Sobre a tradução
Talvez sejam os mistérios alguns dos regentes mais operantes do teatro. Digo isso porque talvez sejam essas as forças que esboçam os palcos em todos os espaços e tempos, antes mesmo de ser corpo, de nos parirmos corpo. Talvez sejam essas as pulsões — materiais e imateriais — que se agarram às palavras, que se estranham e/ou entranham as afetividades, e a partir daí, talvez, desse movimento vital que cutuca a existência, renasça a possibilidade de reescrituras e ressignificâncias da vida humana. Vida essa imergida e emergida a cada segundo de “ação” em uma cena. Seria possível traduzir essa força do teatro? Teria palavra, endereço ou ossatura? Que licença deveria eu pedir para me aproximar e assim poder traduzir o texto primoroso de Magne van den Berg? Que mistério teria ela acordado para escrever seu texto?
Como eu tão longe, em minhas condições e naturezas, poderia ouvir e sentir e ser e estar seu texto? Como de costume, o estômago do teatro nos digere por inteiro. Sem possibilidade de volta, a ida é uma condição da presença. A tradução me exigiu por inteiro, como o palco, como a cena, como os mistérios. Eu não vou fazer Medeia me lançou a um dos olhos mais bonitos que o teatro — generosamente e cruelmente — nos apreende: as memórias e, nelas, os encontros e nelas os encontros e reencontros irremediáveis.

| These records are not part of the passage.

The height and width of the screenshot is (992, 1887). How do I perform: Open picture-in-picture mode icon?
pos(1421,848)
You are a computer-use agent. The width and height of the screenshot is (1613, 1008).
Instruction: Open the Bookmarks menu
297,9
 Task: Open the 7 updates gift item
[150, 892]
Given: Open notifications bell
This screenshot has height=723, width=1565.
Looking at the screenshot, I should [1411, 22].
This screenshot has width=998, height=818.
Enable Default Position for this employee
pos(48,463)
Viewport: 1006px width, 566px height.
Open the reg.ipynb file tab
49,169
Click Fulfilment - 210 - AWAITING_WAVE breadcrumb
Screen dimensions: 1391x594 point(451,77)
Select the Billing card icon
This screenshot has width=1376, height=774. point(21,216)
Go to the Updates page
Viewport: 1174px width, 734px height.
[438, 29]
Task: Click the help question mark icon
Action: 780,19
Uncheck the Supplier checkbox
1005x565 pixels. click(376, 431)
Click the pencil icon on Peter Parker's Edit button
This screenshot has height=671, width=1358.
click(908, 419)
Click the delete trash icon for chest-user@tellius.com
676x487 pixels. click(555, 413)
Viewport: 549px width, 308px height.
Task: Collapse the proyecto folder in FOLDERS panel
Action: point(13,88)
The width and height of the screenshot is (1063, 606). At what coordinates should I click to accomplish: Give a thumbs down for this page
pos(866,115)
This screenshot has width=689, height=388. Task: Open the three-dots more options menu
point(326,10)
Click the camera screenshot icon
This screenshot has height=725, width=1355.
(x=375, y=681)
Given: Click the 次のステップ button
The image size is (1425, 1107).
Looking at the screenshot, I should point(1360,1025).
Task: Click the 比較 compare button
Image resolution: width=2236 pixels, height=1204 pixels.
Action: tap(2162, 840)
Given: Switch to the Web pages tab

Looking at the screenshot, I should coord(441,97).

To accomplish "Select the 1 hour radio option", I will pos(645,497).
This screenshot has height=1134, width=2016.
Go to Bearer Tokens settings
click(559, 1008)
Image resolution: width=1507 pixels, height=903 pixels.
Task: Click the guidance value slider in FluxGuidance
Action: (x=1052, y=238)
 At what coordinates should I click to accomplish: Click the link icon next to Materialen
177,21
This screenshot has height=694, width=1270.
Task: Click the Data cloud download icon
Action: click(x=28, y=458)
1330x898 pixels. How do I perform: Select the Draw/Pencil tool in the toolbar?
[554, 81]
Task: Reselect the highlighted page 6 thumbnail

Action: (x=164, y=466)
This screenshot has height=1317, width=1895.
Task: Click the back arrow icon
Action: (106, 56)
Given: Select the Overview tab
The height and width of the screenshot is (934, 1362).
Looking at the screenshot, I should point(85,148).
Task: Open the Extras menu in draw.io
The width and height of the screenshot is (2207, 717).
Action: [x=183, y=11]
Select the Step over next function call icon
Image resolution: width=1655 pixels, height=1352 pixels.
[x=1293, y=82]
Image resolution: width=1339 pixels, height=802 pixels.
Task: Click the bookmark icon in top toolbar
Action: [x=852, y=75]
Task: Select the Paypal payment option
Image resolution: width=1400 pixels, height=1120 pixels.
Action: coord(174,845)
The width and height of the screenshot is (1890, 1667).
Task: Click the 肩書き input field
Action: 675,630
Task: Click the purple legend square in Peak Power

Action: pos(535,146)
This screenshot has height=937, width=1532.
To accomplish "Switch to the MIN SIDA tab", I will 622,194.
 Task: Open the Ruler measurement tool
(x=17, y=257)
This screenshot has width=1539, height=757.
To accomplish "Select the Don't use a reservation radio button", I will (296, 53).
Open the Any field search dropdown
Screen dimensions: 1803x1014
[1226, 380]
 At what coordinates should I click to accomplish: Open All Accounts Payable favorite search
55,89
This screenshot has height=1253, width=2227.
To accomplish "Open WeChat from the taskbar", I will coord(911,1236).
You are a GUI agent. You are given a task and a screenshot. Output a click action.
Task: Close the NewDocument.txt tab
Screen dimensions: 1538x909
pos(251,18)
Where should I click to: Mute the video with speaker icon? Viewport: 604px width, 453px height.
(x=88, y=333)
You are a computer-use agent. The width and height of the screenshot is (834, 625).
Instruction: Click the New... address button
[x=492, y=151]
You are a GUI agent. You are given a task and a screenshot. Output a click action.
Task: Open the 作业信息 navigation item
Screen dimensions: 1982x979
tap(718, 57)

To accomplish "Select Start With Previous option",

Morei no Suriname aos 11 anos de idade, e foi lá que tive contato com o holandês. Não imaginaria que anos depois, aos 38 anos, teria a “tarefa” de traduzir uma peça originalmente escrita em holandês. Foi também no Suriname que aprendi inglês, o que me possibilitou essa jornada. O convite para integrar esse projeto chega na mesma semana que resgatei o contato com uma vizinha de lá, amiga de infância, quem inclusive me ensinou a entender o idioma na época. Coincidência ou sincronicidade, eu não sei se traduziria esse acontecimento dessa maneira. Seriam os mistérios da vida, cúmplices do teatro, me brincando aceitar esse desafio?
Eu nunca havia traduzido um texto antes. Não profissionalmente.
Aceito o desafio, em meio a pandemia, começo entontecido e assustado e termino a tradução com uma personagem me fazendo chorar. Muito.
de saudade do teatro
Por sentir o que ela sente
De também ruminar e desaguar
Frase a frase
Frase debaixo de frase
Desabafo a desabafo
Inconformidades
Desencontros
Sentidos
Utopias mentidas
Dúvidas
Não sei.
Difícil achar as palavras na vida, assim também no exercício da tradução. Porque nenhuma palavra é em vão, e nelas talvez habitem aldeias e mais aldeias de sentidos. Sentidos também são almas.
Termino a última página da tradução denunciado pelo texto. Sem esconderijo, máscara ou rota de fuga possível. Eu também estava em um banquinho na minha varanda. Eu também vi o dia se tornar noite, longe do teatro.
Traduzir foi como passar um pincel delicado em um fóssil, para tirar as camadas de areia e terra que estavam sobre ele, para encontrá-lo no que ele é, em seu tempo e espaço. A delicadeza desse varrer é também o entusiasmo de descobrir a sua história, suas memórias, e talvez o mundo dito por ele. Talvez ser memória junto ao fóssil.
O texto original é de uma beleza sem fim, e agradeço imensamente o encontro com ele. A minha intenção de aproximação, escuta e reverência, me fez também dizer: eu não vou fazer
Medeia. E assim como a personagem, eu também não fiz.
Em um período tão violento para o teatro e para a cultura no Brasil, onde o desvalor e a precarização dos aparelhos de cultura estão instituídos, e a solidão dos criadores em uma pandemia nos leva a um oceano de questionamentos, eu, sinceramente, apesar da distância cultural em relação ao texto original, me vi.
Vi muitos de nós brasileiros.
Nessa primeira tradução, eu talvez tenha sido mais corpo e pele que qualquer outra coisa. Fui desabafo e vômito como a personagem. Ruminei tudo.
Agradeço imensamente ao Guilherme Reis pela lembrança e o convite.
Agradeço imensamente a Márcia Dias, pelo convite, confiança e pelo presente na escolha do texto.
Agradeço a Mariângela Guimarães a imensidão e expertise que tanto me ensinou.
Agradeço a toda equipe o nosso encontro nesse projeto tão delicado e necessário.
Essa tradução foi um desafio delicioso. Foi um presente de vida. Na minha alma o teatro esteve em fésta. Acordado e convulsivo. Do jeito que eu o reconheço em mim.
Agradeço a oportunidade de traduzir esse texto tão belo, e colaborar para manter o teatro vivo, circulando no mundo, também pelas palavras tão vivas.